Thank you for bothering to write - i am definitely inspired by your story of persistence and courage. It’s not easy taking on specialists when they’re so sure you’re wrong. Your mum is lucky to have you.
And I totally agree how lucky we are to have this forum, with the wealth of wisdom shared by our kind and knowledgable volunteers and members
Hope your mum starts feeling properly better soon - love to you both x
Thank you JaneFinn. I respect their profession and their ability. But when it comes to the Q & A, my belief is that we are on equal ground. We are on par with each other so I get to ask whatever I want to ask and expect a response. Nothing is off limits. Love back at you too! x
Well done you for your persistence. It sounds like you researched this for yourself, and then found that surreyhunni here had a PNI following ablation.
Several things are puzzling. Your mum was breathless after the first ablation but the PNI wasn't picked up when she was presumably scanned a matter of days later for the AV node ablation.
Do you think her atrial flutter contributed to her breathlessness? The pity is that her PNI could have been picked up on clinical examination, with confirmation by a simple Chest X-ray. Her own GP could have made the diagnosis.
Thankfully she is improving. How has she responded to the pacemaker and AV node ablation?
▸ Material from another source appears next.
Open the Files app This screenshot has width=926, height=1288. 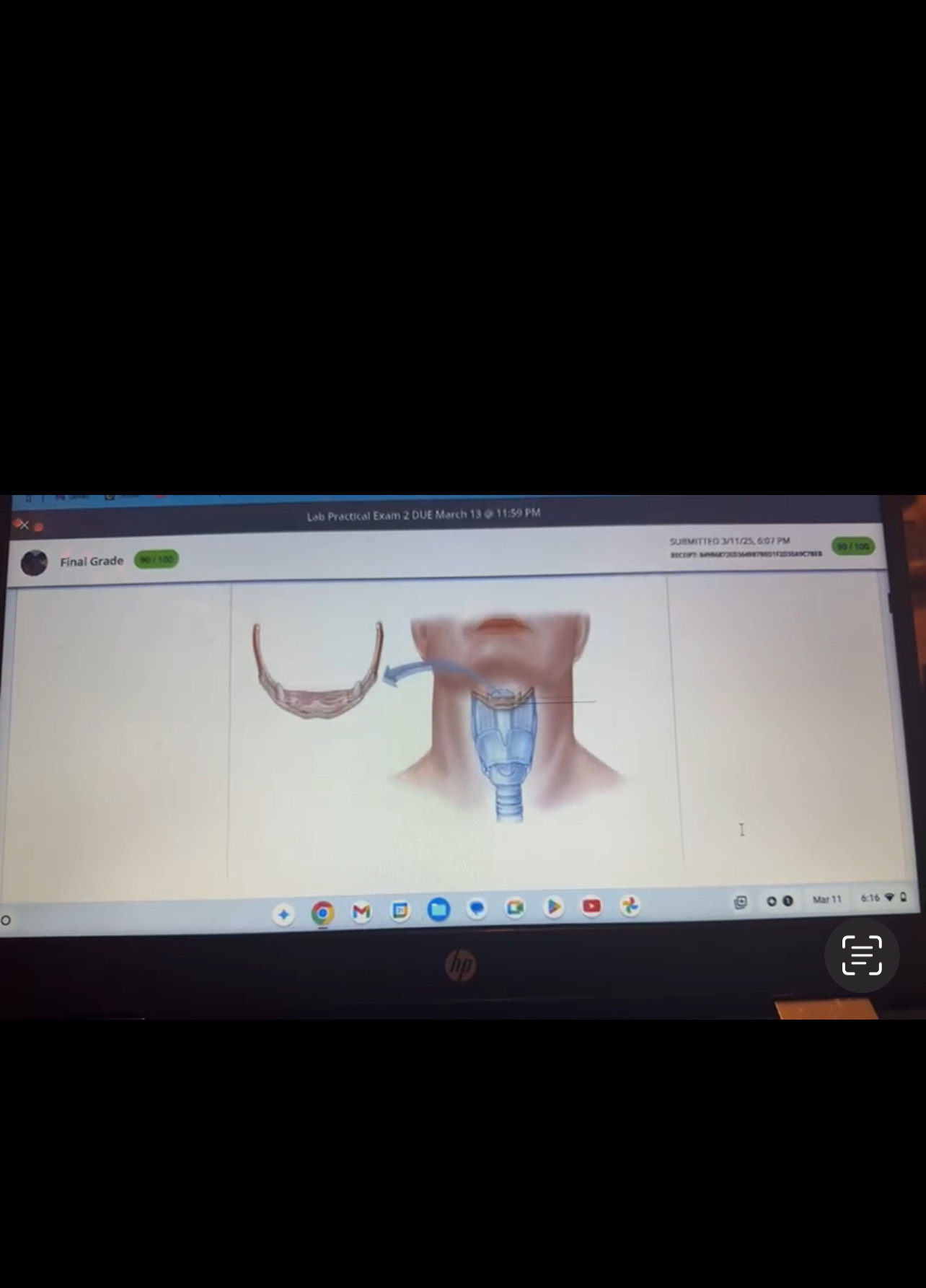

Thank you everyone for your kind words. That's just what I love about this forum. So humbling. To respond to you Oyster....interesting that you should ask. I can now see the elevated diaphragm clearly on the XRay that was taken 2 wks after the initial ablation and PM implant. When I said to the EP "Why didn't you pick this up? It's as obvious as the nose on your face the diaphragm is elevated and the lung is at half capacity!" You know he responded by saying that it's not uncommon for the lungs to be uneven like this. I guess he was trying to side step it. Said he'd had 2 previous patients who had PNI and didn't know it. I called that bullshit. I know they are not God, I know there are risks, but knowing what I know now I find it unacceptable that 3 Cardiologists and 1 GP never noticed this, commented on these XRays / Scans. I'm no Dr but it was so obvious. I just wish that I'd picked up on it sooner. I reckon it's that Code of Silence. The fear of being sued I guess. But we got there and now we know.
How has she responded? I guess good. That part all went well. Apparently she's in flutter now 24/7 and the PM is doing it's job. Her Rate Response is set between 60 & 125 but now she does have this underlying concern that one day the PM won't work. But she's a positive groovy gal and just gets on with it.
Sunneyhunni & PZigler for memory I read up. Sunneyhunni has had way to much to deal with that you wonder if there is a god. But you all are so positive and I should say again, just beautiful caring people.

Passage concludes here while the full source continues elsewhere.